• SOURCE DATA:

= = = = = = =

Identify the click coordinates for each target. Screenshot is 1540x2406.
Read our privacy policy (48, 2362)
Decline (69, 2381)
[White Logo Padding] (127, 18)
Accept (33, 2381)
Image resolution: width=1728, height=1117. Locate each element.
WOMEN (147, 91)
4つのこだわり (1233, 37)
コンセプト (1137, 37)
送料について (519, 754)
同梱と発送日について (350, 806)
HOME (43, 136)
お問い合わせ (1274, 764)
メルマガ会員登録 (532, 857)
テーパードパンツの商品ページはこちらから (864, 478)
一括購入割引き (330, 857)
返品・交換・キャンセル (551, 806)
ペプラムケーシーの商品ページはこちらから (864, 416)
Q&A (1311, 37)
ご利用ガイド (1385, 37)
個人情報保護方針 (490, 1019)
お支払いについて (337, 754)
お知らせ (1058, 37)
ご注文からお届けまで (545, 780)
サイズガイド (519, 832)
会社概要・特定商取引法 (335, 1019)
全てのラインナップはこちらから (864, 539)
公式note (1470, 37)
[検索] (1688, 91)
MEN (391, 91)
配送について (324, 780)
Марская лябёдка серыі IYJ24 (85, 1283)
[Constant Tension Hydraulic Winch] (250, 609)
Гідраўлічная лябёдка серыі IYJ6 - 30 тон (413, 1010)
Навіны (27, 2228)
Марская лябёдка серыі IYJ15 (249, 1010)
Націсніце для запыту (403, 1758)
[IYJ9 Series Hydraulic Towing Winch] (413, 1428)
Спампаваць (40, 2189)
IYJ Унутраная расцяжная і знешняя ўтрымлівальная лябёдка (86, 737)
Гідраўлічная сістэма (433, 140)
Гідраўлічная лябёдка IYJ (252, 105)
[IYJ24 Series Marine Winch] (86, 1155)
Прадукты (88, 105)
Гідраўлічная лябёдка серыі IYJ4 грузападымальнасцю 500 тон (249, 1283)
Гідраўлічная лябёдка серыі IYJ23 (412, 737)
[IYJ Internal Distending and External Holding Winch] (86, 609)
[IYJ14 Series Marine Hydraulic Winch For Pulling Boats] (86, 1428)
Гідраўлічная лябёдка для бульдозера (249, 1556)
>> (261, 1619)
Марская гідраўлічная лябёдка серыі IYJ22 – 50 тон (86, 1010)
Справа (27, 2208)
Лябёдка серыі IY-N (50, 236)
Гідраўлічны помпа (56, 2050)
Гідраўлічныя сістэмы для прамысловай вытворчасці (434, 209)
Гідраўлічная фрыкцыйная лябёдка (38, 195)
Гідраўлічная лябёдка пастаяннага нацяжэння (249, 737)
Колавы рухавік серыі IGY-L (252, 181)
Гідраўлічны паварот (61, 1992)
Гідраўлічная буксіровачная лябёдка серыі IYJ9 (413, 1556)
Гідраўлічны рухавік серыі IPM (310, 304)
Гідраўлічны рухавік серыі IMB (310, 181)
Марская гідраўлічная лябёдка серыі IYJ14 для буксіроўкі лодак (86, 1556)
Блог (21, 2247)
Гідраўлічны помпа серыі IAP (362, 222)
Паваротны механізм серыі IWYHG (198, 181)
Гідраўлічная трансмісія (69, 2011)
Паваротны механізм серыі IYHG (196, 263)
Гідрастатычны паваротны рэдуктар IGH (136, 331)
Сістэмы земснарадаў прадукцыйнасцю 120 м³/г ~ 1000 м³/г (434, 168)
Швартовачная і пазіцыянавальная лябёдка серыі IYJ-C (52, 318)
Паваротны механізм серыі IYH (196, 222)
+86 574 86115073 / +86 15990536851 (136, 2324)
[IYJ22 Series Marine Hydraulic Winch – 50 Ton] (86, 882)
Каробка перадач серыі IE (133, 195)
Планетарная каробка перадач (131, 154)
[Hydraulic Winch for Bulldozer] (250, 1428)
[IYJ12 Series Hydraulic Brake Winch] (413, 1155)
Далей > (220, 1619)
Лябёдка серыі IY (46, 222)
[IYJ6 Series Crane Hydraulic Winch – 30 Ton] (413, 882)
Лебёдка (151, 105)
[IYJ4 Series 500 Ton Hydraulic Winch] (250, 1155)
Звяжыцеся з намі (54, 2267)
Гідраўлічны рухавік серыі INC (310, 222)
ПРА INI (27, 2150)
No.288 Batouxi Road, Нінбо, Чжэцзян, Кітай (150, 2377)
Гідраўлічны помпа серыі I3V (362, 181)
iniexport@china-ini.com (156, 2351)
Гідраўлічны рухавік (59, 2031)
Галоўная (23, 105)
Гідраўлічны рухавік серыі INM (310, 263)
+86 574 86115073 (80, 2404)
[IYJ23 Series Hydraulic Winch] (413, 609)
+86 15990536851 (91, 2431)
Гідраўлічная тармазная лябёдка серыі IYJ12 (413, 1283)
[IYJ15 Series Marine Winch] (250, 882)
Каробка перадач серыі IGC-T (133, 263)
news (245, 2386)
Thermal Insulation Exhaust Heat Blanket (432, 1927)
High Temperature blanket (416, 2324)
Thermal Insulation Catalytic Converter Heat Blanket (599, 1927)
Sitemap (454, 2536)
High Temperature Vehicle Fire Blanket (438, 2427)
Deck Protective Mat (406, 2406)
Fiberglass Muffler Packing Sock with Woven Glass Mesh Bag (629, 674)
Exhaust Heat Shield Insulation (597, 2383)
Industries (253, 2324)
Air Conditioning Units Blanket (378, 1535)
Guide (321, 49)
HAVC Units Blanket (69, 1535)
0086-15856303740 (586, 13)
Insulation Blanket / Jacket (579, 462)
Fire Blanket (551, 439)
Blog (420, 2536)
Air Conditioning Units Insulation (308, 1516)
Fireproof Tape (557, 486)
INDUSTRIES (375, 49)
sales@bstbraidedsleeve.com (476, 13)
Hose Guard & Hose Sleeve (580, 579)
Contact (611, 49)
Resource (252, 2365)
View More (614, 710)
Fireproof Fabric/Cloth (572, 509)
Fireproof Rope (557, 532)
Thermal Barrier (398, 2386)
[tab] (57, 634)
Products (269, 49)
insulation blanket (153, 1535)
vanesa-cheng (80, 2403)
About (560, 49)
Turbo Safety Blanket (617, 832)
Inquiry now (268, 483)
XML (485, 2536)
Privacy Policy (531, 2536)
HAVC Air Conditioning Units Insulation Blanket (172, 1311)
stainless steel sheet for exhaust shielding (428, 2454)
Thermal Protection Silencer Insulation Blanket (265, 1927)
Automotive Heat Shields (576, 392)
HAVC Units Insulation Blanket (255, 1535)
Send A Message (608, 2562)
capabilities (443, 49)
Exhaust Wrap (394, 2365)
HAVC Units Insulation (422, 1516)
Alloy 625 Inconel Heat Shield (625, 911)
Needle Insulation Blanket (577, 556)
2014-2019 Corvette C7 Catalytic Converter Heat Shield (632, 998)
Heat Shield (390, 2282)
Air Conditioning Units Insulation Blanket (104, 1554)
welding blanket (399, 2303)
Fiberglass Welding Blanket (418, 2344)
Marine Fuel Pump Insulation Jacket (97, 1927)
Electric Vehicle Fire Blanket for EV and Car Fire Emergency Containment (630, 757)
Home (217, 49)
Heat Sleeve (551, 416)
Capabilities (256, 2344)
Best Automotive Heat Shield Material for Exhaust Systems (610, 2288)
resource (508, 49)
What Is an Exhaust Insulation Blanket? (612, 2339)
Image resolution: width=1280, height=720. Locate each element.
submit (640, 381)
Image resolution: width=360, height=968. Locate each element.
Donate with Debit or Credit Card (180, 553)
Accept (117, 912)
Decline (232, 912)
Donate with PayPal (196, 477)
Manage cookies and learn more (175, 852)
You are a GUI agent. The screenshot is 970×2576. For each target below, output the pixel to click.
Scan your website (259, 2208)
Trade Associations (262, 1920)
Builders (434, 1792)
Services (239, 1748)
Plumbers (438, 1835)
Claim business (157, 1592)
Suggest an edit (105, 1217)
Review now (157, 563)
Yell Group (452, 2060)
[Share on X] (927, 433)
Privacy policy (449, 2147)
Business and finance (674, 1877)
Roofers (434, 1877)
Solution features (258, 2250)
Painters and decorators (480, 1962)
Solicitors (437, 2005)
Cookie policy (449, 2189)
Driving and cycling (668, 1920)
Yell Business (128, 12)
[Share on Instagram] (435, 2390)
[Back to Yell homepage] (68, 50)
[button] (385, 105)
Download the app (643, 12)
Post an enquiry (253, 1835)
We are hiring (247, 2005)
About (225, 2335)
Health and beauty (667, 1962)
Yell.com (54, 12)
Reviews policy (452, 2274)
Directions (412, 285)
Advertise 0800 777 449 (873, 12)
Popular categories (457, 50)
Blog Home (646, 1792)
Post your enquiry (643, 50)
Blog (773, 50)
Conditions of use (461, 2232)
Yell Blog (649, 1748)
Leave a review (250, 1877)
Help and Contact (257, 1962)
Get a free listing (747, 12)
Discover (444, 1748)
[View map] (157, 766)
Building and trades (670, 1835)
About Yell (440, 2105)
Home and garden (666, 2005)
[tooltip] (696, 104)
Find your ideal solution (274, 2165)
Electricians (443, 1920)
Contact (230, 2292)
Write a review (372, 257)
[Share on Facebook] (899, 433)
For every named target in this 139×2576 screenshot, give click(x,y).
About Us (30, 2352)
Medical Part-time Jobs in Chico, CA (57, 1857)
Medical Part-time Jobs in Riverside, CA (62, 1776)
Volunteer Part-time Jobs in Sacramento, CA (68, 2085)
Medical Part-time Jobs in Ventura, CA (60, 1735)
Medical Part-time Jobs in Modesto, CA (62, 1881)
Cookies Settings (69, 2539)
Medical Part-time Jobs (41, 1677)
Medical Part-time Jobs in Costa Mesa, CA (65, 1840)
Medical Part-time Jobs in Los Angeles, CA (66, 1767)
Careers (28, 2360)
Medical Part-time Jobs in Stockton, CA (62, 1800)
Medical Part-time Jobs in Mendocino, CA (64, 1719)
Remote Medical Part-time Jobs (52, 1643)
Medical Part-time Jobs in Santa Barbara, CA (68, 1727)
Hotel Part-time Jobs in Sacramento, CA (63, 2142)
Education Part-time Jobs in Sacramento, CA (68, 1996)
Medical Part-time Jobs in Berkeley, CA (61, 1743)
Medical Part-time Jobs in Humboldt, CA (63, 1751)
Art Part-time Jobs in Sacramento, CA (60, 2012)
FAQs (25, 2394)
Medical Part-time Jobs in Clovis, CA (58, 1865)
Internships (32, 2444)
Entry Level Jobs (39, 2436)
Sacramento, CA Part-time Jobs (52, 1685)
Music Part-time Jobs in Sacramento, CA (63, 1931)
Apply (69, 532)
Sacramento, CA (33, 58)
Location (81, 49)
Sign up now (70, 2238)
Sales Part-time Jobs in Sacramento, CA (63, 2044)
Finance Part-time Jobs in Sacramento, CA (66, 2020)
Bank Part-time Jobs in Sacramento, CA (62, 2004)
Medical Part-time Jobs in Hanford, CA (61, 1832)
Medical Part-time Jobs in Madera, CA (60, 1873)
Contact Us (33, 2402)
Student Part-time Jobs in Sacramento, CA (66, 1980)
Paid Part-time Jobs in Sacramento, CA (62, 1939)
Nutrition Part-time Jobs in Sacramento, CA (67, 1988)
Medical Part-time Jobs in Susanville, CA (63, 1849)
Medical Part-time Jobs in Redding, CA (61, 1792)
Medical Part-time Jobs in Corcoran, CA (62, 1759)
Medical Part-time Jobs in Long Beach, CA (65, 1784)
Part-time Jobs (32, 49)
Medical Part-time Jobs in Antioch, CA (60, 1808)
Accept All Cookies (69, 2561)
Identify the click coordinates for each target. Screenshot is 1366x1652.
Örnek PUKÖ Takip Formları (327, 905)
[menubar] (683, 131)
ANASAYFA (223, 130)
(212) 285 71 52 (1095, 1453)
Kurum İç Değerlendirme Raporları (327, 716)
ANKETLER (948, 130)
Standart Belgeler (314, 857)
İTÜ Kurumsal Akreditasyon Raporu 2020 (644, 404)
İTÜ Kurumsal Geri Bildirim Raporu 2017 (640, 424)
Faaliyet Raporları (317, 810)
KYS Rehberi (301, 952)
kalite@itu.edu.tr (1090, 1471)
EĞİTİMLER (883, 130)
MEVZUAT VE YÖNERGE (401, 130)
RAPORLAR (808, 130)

= = = = = = =

• YOUR TASK:
Take the lines above from the one containing "Medical Part-time Jobs in Berkeley, CA" to the one containing "(212) 285 71 52 (1095, 1453)" and retype them exactly, both ends included, with nothing added.

• ANSWER TO THIS EXERCISE:
Medical Part-time Jobs in Berkeley, CA (61, 1743)
Medical Part-time Jobs in Humboldt, CA (63, 1751)
Art Part-time Jobs in Sacramento, CA (60, 2012)
FAQs (25, 2394)
Medical Part-time Jobs in Clovis, CA (58, 1865)
Internships (32, 2444)
Entry Level Jobs (39, 2436)
Sacramento, CA Part-time Jobs (52, 1685)
Music Part-time Jobs in Sacramento, CA (63, 1931)
Apply (69, 532)
Sacramento, CA (33, 58)
Location (81, 49)
Sign up now (70, 2238)
Sales Part-time Jobs in Sacramento, CA (63, 2044)
Finance Part-time Jobs in Sacramento, CA (66, 2020)
Bank Part-time Jobs in Sacramento, CA (62, 2004)
Medical Part-time Jobs in Hanford, CA (61, 1832)
Medical Part-time Jobs in Madera, CA (60, 1873)
Contact Us (33, 2402)
Student Part-time Jobs in Sacramento, CA (66, 1980)
Paid Part-time Jobs in Sacramento, CA (62, 1939)
Nutrition Part-time Jobs in Sacramento, CA (67, 1988)
Medical Part-time Jobs in Susanville, CA (63, 1849)
Medical Part-time Jobs in Redding, CA (61, 1792)
Medical Part-time Jobs in Corcoran, CA (62, 1759)
Medical Part-time Jobs in Long Beach, CA (65, 1784)
Part-time Jobs (32, 49)
Medical Part-time Jobs in Antioch, CA (60, 1808)
Accept All Cookies (69, 2561)
Identify the click coordinates for each target. Screenshot is 1366x1652.
Örnek PUKÖ Takip Formları (327, 905)
[menubar] (683, 131)
ANASAYFA (223, 130)
(212) 285 71 52 (1095, 1453)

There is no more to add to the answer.